Provided data:
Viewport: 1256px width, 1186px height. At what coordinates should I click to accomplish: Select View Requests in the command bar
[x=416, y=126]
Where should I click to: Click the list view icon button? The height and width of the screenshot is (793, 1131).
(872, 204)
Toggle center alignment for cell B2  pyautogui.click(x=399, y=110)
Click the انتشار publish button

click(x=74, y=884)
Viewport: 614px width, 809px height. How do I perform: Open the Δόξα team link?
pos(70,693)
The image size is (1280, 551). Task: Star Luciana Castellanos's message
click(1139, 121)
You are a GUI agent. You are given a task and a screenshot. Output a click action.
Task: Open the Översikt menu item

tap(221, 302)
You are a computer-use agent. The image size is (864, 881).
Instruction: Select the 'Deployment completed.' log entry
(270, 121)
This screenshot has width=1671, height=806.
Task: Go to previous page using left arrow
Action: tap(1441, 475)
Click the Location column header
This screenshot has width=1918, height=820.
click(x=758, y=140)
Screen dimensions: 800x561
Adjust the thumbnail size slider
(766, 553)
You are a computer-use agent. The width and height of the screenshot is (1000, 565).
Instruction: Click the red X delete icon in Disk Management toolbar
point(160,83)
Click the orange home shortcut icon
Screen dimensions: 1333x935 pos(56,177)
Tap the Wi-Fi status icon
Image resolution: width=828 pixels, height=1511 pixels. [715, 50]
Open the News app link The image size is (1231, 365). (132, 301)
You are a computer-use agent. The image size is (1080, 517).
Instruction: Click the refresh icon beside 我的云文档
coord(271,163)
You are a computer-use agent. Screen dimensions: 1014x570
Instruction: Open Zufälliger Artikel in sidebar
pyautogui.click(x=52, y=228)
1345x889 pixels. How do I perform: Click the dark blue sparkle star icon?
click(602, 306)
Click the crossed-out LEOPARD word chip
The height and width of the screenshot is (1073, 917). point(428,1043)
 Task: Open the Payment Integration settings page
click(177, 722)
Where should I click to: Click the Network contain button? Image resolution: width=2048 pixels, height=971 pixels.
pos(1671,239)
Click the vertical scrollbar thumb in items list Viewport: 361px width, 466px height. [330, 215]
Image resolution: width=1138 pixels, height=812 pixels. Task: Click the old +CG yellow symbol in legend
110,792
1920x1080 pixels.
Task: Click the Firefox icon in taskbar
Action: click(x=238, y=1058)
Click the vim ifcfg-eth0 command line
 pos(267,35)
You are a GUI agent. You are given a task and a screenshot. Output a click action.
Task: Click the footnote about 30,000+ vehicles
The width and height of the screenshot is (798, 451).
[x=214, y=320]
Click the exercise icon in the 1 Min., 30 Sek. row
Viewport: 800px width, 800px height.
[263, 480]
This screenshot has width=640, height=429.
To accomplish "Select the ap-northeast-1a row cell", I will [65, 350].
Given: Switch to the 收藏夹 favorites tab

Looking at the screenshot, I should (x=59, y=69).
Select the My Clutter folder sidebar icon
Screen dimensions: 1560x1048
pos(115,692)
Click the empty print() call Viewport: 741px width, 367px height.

What to do:
Reproduce the lines above, changing each "Instruction" to "Goal" and leaving everything else untouched.

Answer to this exercise:
Viewport: 1256px width, 1186px height. At what coordinates should I click to accomplish: Select View Requests in the command bar
[x=416, y=126]
Where should I click to: Click the list view icon button? The height and width of the screenshot is (793, 1131).
(872, 204)
Toggle center alignment for cell B2  pyautogui.click(x=399, y=110)
Click the انتشار publish button

click(x=74, y=884)
Viewport: 614px width, 809px height. How do I perform: Open the Δόξα team link?
pos(70,693)
The image size is (1280, 551). Task: Star Luciana Castellanos's message
click(1139, 121)
You are a GUI agent. You are given a task and a screenshot. Output a click action.
Task: Open the Översikt menu item

tap(221, 302)
You are a computer-use agent. The image size is (864, 881).
Goal: Select the 'Deployment completed.' log entry
(270, 121)
This screenshot has width=1671, height=806.
Task: Go to previous page using left arrow
Action: tap(1441, 475)
Click the Location column header
This screenshot has width=1918, height=820.
click(x=758, y=140)
Screen dimensions: 800x561
Adjust the thumbnail size slider
(766, 553)
You are a computer-use agent. The width and height of the screenshot is (1000, 565).
Goal: Click the red X delete icon in Disk Management toolbar
point(160,83)
Click the orange home shortcut icon
Screen dimensions: 1333x935 pos(56,177)
Tap the Wi-Fi status icon
Image resolution: width=828 pixels, height=1511 pixels. [715, 50]
Open the News app link The image size is (1231, 365). (132, 301)
You are a computer-use agent. The image size is (1080, 517).
Goal: Click the refresh icon beside 我的云文档
coord(271,163)
You are a computer-use agent. Screen dimensions: 1014x570
Goal: Open Zufälliger Artikel in sidebar
pyautogui.click(x=52, y=228)
1345x889 pixels. How do I perform: Click the dark blue sparkle star icon?
click(602, 306)
Click the crossed-out LEOPARD word chip
The height and width of the screenshot is (1073, 917). point(428,1043)
 Task: Open the Payment Integration settings page
click(177, 722)
Where should I click to: Click the Network contain button? Image resolution: width=2048 pixels, height=971 pixels.
pos(1671,239)
Click the vertical scrollbar thumb in items list Viewport: 361px width, 466px height. [330, 215]
Image resolution: width=1138 pixels, height=812 pixels. Task: Click the old +CG yellow symbol in legend
110,792
1920x1080 pixels.
Task: Click the Firefox icon in taskbar
Action: click(x=238, y=1058)
Click the vim ifcfg-eth0 command line
 pos(267,35)
You are a GUI agent. You are given a task and a screenshot. Output a click action.
Task: Click the footnote about 30,000+ vehicles
The width and height of the screenshot is (798, 451).
[x=214, y=320]
Click the exercise icon in the 1 Min., 30 Sek. row
Viewport: 800px width, 800px height.
[263, 480]
This screenshot has width=640, height=429.
To accomplish "Select the ap-northeast-1a row cell", I will [65, 350].
Given: Switch to the 收藏夹 favorites tab

Looking at the screenshot, I should (x=59, y=69).
Select the My Clutter folder sidebar icon
Screen dimensions: 1560x1048
pos(115,692)
Click the empty print() call Viewport: 741px width, 367px height.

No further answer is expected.